» Given data
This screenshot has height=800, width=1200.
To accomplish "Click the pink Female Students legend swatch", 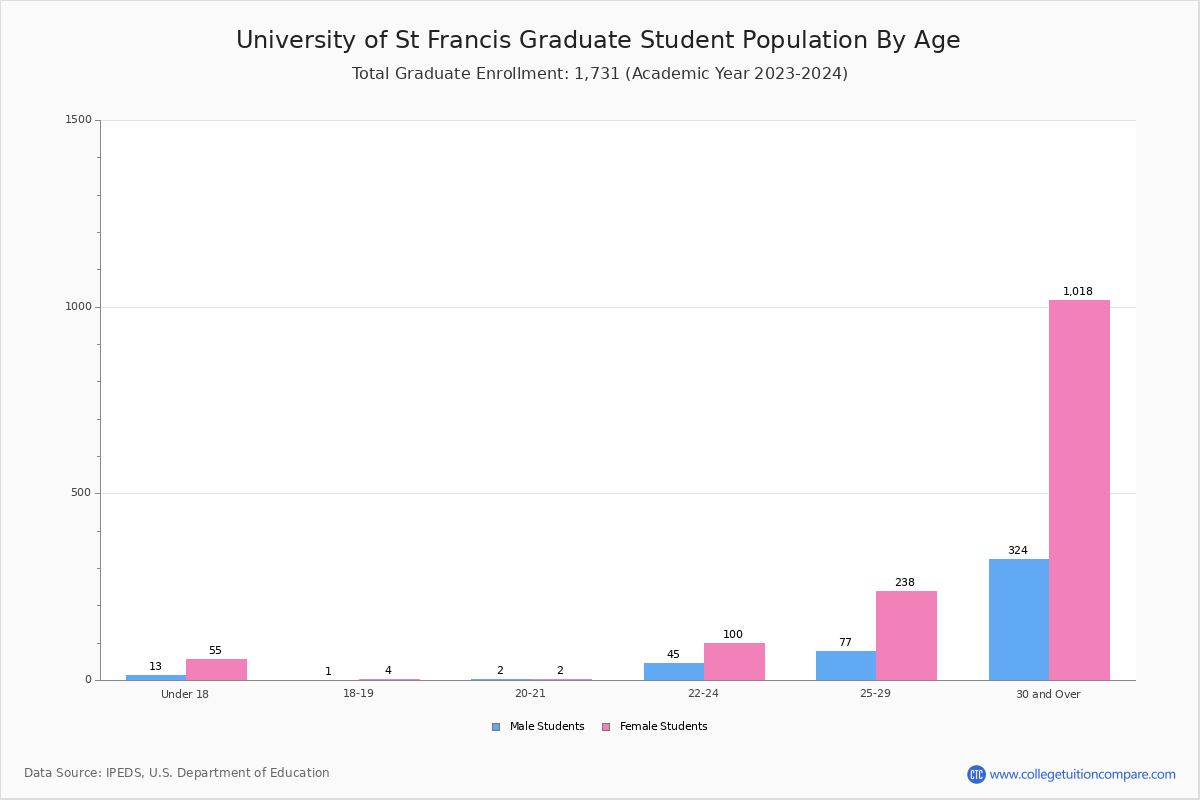I will (606, 727).
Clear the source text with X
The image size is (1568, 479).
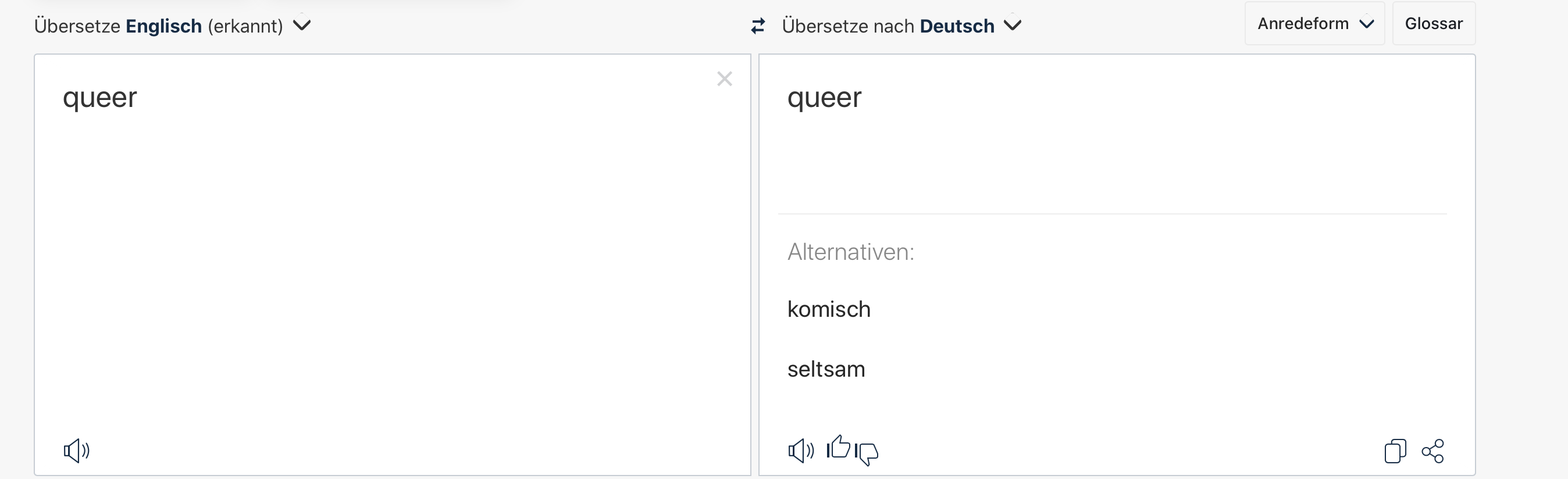tap(724, 78)
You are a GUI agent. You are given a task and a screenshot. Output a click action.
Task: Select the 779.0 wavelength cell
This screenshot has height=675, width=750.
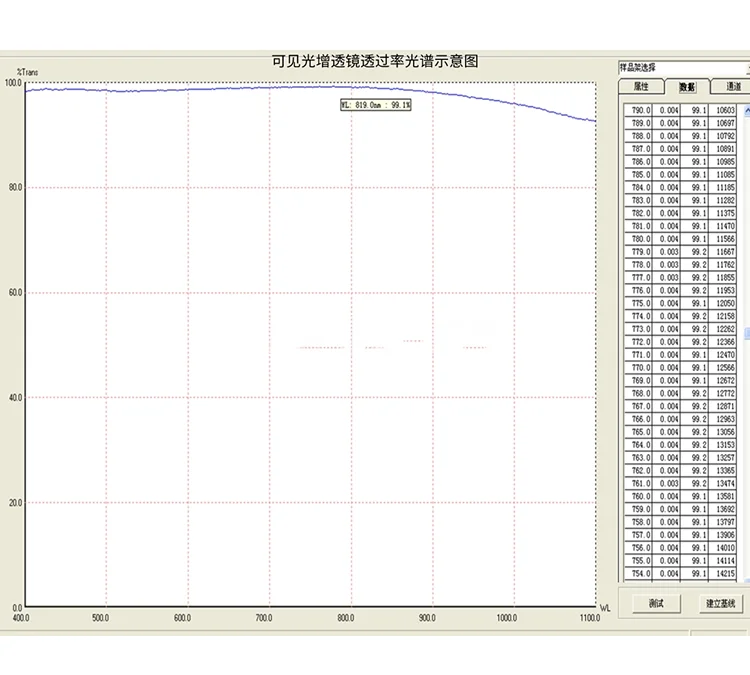click(639, 252)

» The exercise
Update the data starting at the line containing "You are a GUI" and ending at the end of the data, replacing "screenshot" with "screen capture" and keeping everything else the same. Leave the pictures out of your answer.

» Answer in full
You are a GUI agent. You are given a task and a screen capture. Output a click action.
Task: Select the 779.0 wavelength cell
This screen capture has height=675, width=750.
click(639, 252)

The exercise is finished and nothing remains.